[Data extracted from a collection]
····················
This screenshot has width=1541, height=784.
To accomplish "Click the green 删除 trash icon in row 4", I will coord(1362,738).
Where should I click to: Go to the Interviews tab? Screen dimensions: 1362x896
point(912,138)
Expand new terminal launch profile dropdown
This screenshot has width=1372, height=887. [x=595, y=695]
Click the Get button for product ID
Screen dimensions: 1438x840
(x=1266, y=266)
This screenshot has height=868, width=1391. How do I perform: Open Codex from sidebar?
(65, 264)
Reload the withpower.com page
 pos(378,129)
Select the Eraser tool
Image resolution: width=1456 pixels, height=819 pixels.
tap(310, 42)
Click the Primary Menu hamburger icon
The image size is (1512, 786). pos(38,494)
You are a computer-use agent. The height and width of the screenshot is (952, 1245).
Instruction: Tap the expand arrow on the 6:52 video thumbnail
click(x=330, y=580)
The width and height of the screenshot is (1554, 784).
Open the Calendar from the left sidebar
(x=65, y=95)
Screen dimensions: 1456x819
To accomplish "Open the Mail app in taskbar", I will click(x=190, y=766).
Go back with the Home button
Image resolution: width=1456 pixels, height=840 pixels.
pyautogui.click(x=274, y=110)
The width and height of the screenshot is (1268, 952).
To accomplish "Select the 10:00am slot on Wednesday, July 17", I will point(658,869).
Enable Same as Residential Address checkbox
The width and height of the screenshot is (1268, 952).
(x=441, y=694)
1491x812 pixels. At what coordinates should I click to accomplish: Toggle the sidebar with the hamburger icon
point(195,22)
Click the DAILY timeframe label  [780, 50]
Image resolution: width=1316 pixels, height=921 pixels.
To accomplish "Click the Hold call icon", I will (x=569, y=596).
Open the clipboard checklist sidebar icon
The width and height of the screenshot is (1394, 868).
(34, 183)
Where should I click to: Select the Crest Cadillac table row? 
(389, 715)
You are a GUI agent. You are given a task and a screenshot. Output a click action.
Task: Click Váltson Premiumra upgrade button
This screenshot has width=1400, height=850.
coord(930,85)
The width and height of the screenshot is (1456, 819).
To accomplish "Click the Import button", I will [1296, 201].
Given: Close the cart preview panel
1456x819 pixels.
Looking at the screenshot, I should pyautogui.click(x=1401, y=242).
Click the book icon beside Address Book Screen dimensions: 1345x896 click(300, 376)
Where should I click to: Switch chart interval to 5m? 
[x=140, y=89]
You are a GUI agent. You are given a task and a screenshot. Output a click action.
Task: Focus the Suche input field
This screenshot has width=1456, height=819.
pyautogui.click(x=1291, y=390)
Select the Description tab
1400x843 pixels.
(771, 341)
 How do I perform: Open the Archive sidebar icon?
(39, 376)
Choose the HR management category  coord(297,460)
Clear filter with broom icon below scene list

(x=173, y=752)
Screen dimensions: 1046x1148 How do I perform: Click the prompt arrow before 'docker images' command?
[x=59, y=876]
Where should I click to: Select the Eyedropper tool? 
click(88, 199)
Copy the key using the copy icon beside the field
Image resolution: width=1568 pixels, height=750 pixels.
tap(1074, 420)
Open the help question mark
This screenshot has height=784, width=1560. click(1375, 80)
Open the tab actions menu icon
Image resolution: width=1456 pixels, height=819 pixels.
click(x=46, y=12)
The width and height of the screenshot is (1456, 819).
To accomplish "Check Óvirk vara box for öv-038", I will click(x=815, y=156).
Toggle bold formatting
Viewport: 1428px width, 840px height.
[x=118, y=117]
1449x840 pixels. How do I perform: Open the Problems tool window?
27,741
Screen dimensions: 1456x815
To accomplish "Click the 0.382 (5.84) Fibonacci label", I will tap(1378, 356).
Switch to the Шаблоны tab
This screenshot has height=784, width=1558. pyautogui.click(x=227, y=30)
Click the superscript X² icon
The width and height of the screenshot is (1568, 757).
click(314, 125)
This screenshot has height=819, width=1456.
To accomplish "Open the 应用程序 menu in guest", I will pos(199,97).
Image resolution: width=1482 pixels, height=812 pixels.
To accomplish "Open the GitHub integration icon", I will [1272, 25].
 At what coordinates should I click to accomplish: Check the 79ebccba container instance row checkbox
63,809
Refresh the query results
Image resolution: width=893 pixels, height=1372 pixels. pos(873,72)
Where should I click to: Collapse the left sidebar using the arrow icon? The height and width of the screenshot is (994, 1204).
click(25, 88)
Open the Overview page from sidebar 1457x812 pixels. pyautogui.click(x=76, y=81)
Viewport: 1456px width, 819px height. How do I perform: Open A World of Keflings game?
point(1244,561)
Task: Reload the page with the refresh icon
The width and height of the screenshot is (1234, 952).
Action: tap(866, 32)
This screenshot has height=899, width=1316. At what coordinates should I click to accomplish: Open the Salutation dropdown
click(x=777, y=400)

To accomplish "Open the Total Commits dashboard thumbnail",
····················
▶ [Work to be completed]
Copy out the data exactly, keeping each line whole.

▶ [Written response]
This screenshot has width=1541, height=784.
To accomplish "Click the green 删除 trash icon in row 4", I will coord(1362,738).
Where should I click to: Go to the Interviews tab? Screen dimensions: 1362x896
point(912,138)
Expand new terminal launch profile dropdown
This screenshot has width=1372, height=887. [x=595, y=695]
Click the Get button for product ID
Screen dimensions: 1438x840
(x=1266, y=266)
This screenshot has height=868, width=1391. How do I perform: Open Codex from sidebar?
(65, 264)
Reload the withpower.com page
 pos(378,129)
Select the Eraser tool
Image resolution: width=1456 pixels, height=819 pixels.
tap(310, 42)
Click the Primary Menu hamburger icon
The image size is (1512, 786). pos(38,494)
You are a computer-use agent. The height and width of the screenshot is (952, 1245).
Instruction: Tap the expand arrow on the 6:52 video thumbnail
click(x=330, y=580)
The width and height of the screenshot is (1554, 784).
Open the Calendar from the left sidebar
(x=65, y=95)
Screen dimensions: 1456x819
To accomplish "Open the Mail app in taskbar", I will click(x=190, y=766).
Go back with the Home button
Image resolution: width=1456 pixels, height=840 pixels.
pyautogui.click(x=274, y=110)
The width and height of the screenshot is (1268, 952).
To accomplish "Select the 10:00am slot on Wednesday, July 17", I will point(658,869).
Enable Same as Residential Address checkbox
The width and height of the screenshot is (1268, 952).
(x=441, y=694)
1491x812 pixels. At what coordinates should I click to accomplish: Toggle the sidebar with the hamburger icon
point(195,22)
Click the DAILY timeframe label  [780, 50]
Image resolution: width=1316 pixels, height=921 pixels.
To accomplish "Click the Hold call icon", I will (x=569, y=596).
Open the clipboard checklist sidebar icon
The width and height of the screenshot is (1394, 868).
(34, 183)
Where should I click to: Select the Crest Cadillac table row? 
(389, 715)
You are a GUI agent. You are given a task and a screenshot. Output a click action.
Task: Click Váltson Premiumra upgrade button
This screenshot has width=1400, height=850.
coord(930,85)
The width and height of the screenshot is (1456, 819).
To accomplish "Click the Import button", I will [1296, 201].
Given: Close the cart preview panel
1456x819 pixels.
Looking at the screenshot, I should pyautogui.click(x=1401, y=242).
Click the book icon beside Address Book Screen dimensions: 1345x896 click(300, 376)
Where should I click to: Switch chart interval to 5m? 
[x=140, y=89]
You are a GUI agent. You are given a task and a screenshot. Output a click action.
Task: Focus the Suche input field
This screenshot has width=1456, height=819.
pyautogui.click(x=1291, y=390)
Select the Description tab
1400x843 pixels.
(771, 341)
 How do I perform: Open the Archive sidebar icon?
(39, 376)
Choose the HR management category  coord(297,460)
Clear filter with broom icon below scene list

(x=173, y=752)
Screen dimensions: 1046x1148 How do I perform: Click the prompt arrow before 'docker images' command?
[x=59, y=876]
Where should I click to: Select the Eyedropper tool? 
click(88, 199)
Copy the key using the copy icon beside the field
Image resolution: width=1568 pixels, height=750 pixels.
tap(1074, 420)
Open the help question mark
This screenshot has height=784, width=1560. click(1375, 80)
Open the tab actions menu icon
Image resolution: width=1456 pixels, height=819 pixels.
click(x=46, y=12)
The width and height of the screenshot is (1456, 819).
To accomplish "Check Óvirk vara box for öv-038", I will click(x=815, y=156).
Toggle bold formatting
Viewport: 1428px width, 840px height.
[x=118, y=117]
1449x840 pixels. How do I perform: Open the Problems tool window?
27,741
Screen dimensions: 1456x815
To accomplish "Click the 0.382 (5.84) Fibonacci label", I will tap(1378, 356).
Switch to the Шаблоны tab
This screenshot has height=784, width=1558. pyautogui.click(x=227, y=30)
Click the superscript X² icon
The width and height of the screenshot is (1568, 757).
click(314, 125)
This screenshot has height=819, width=1456.
To accomplish "Open the 应用程序 menu in guest", I will pos(199,97).
Image resolution: width=1482 pixels, height=812 pixels.
To accomplish "Open the GitHub integration icon", I will [1272, 25].
 At what coordinates should I click to accomplish: Check the 79ebccba container instance row checkbox
63,809
Refresh the query results
Image resolution: width=893 pixels, height=1372 pixels. pos(873,72)
Where should I click to: Collapse the left sidebar using the arrow icon? The height and width of the screenshot is (994, 1204).
click(25, 88)
Open the Overview page from sidebar 1457x812 pixels. pyautogui.click(x=76, y=81)
Viewport: 1456px width, 819px height. How do I perform: Open A World of Keflings game?
point(1244,561)
Task: Reload the page with the refresh icon
The width and height of the screenshot is (1234, 952).
Action: tap(866, 32)
This screenshot has height=899, width=1316. At what coordinates should I click to accomplish: Open the Salutation dropdown
click(x=777, y=400)

To accomplish "Open the Total Commits dashboard thumbnail",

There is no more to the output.